翠緑の勇者は氷の魔女とお近づきになりたい

大鳳ヒナ子

文字の大きさ
135 / 140
第三部

第18話 祖父

しおりを挟む
「ひゃ~。まさかここで降って来るだなんて」

 シスル城につくと同時に天気が崩れ冷たい雨が降り注いだ。俺たちは急いで城内に入ると出迎えてくれた使用人からタオルを受け取り水気を拭きとる。そのまま案内されるがままに応接室へと歩いていると、向こうから歩いて来た老紳士が驚きの表情と共に引き留めてきた。

「お前が居なくなったすぐあと、セレスタイトが戦死し、他の息子たちも皆死んだ。
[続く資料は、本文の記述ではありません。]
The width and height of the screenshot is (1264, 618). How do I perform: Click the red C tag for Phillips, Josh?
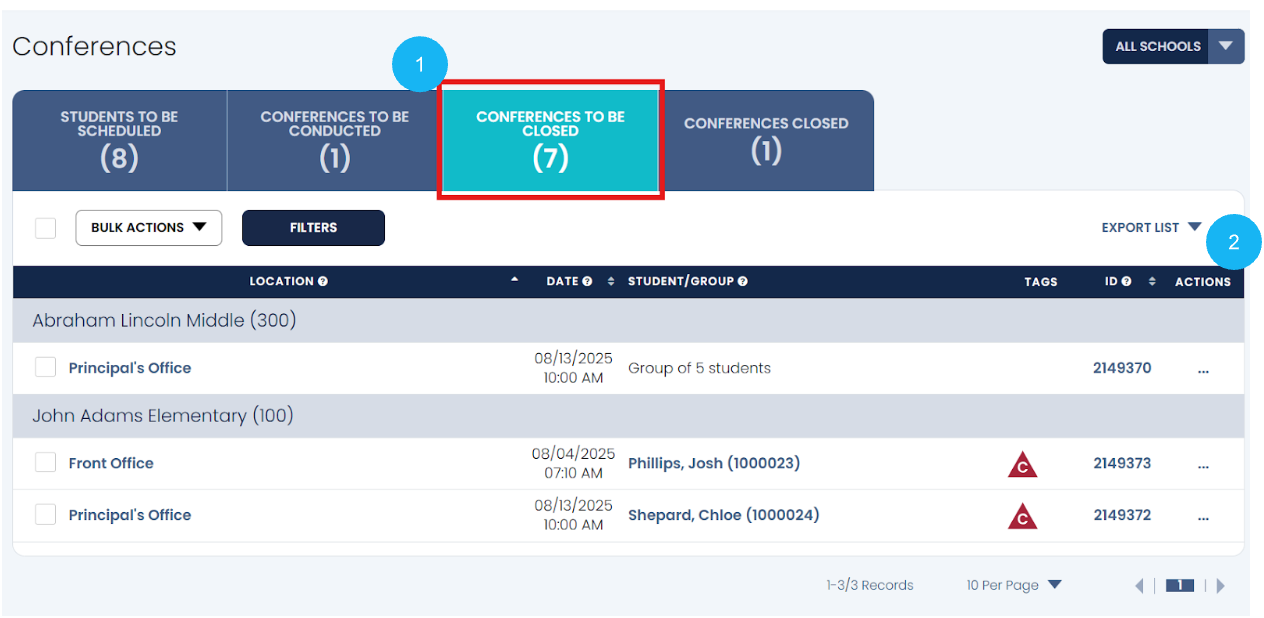(x=1022, y=464)
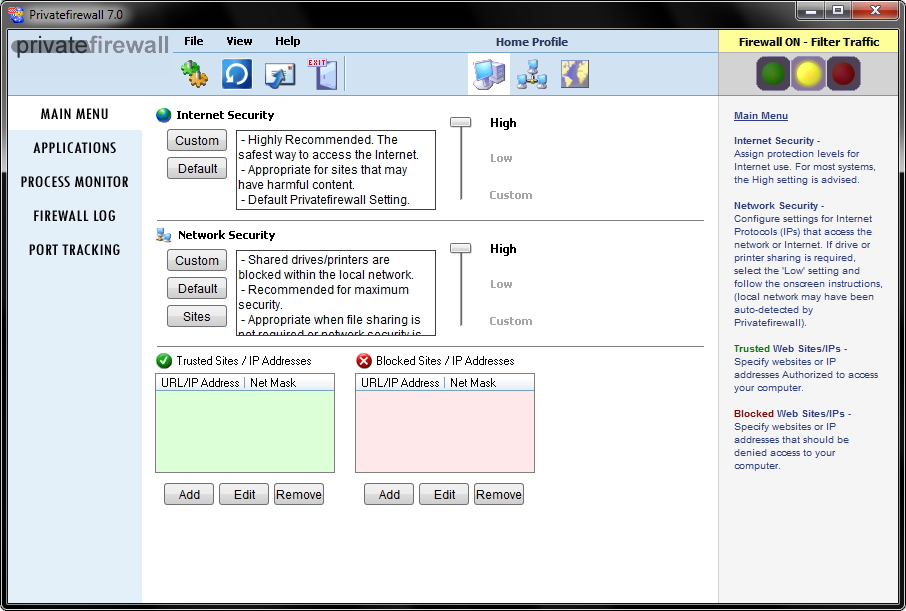
Task: Click Custom button under Internet Security
Action: tap(197, 141)
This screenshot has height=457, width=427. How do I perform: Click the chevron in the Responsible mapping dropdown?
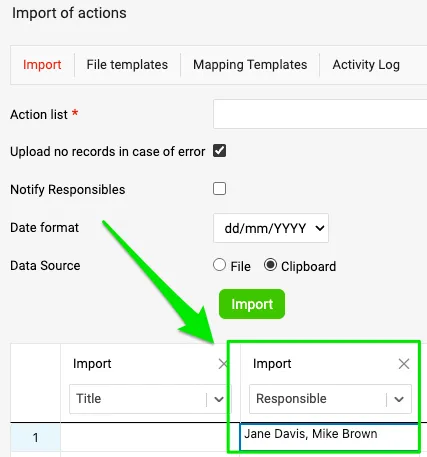399,399
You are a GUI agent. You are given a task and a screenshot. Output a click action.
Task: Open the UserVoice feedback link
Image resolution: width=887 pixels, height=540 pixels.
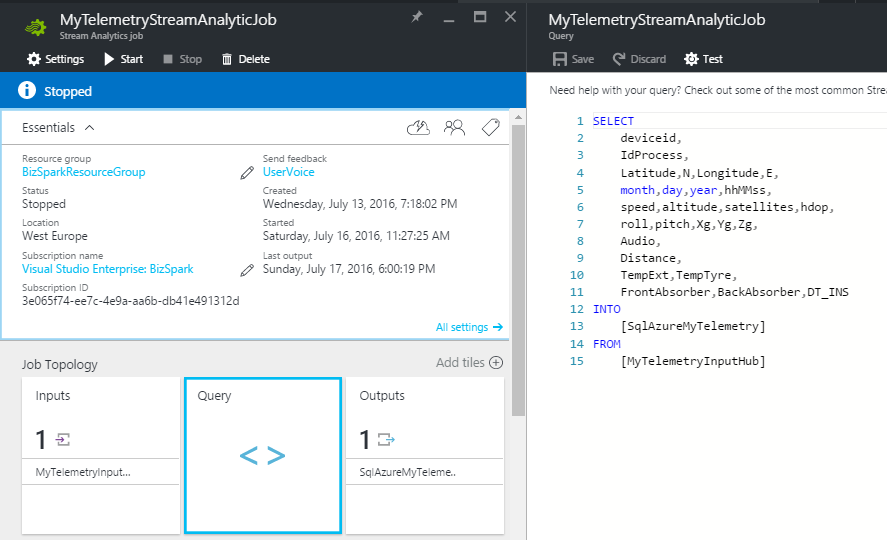coord(288,172)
リディアもまだ幼かったモーリス殿下と共に、事故でいなくなってしまった。儂にはもうお前しかおらんのじゃ!」

 どうか帰ってきてくれ――老紳士はそう言いながら俺に縋りついてくる。何度もなんども、すまなかった。ゆるしてくれ。と繰り返す姿からは病的ともいえる必死さが伝わってくる。

「ジャスパー殿。彼はメテオライト様の大事なご友人で客人です。幾ら貴殿でも無礼は許しません。手をお放しください」

 オブシディアン将軍に引きはがされるようにして老紳士の手は俺から離れた。ジャスパーと呼ばれたその老紳士は、戸惑うようにその手を彷徨わせる。そしてその上着の袖に見つけてしまった。

「アマリリスの紋章……?」

 本当に近くじゃなければ聞き取れないくらい小さな声で呟いた。間違いない。この老紳士こそが親父が言っていた俺の祖父なのだろう。よく眠れていないのか隈が酷く頬もこけているが、どことなく親父と似た雰囲気の顔立ちをしている。

「詳しいことは部屋で暖まりながら話そうか」

 メテオライトは近くにいた使用人に声を掛け、老紳士を従者のもとに送り届けるよう手配している。
 俺はそれを見送りながら部屋に案内されるがままに扉を潜った。戸が閉まる直前、寂しそうに、悲しそうに俺に手を伸ばそうとする老紳士の姿が目に映る。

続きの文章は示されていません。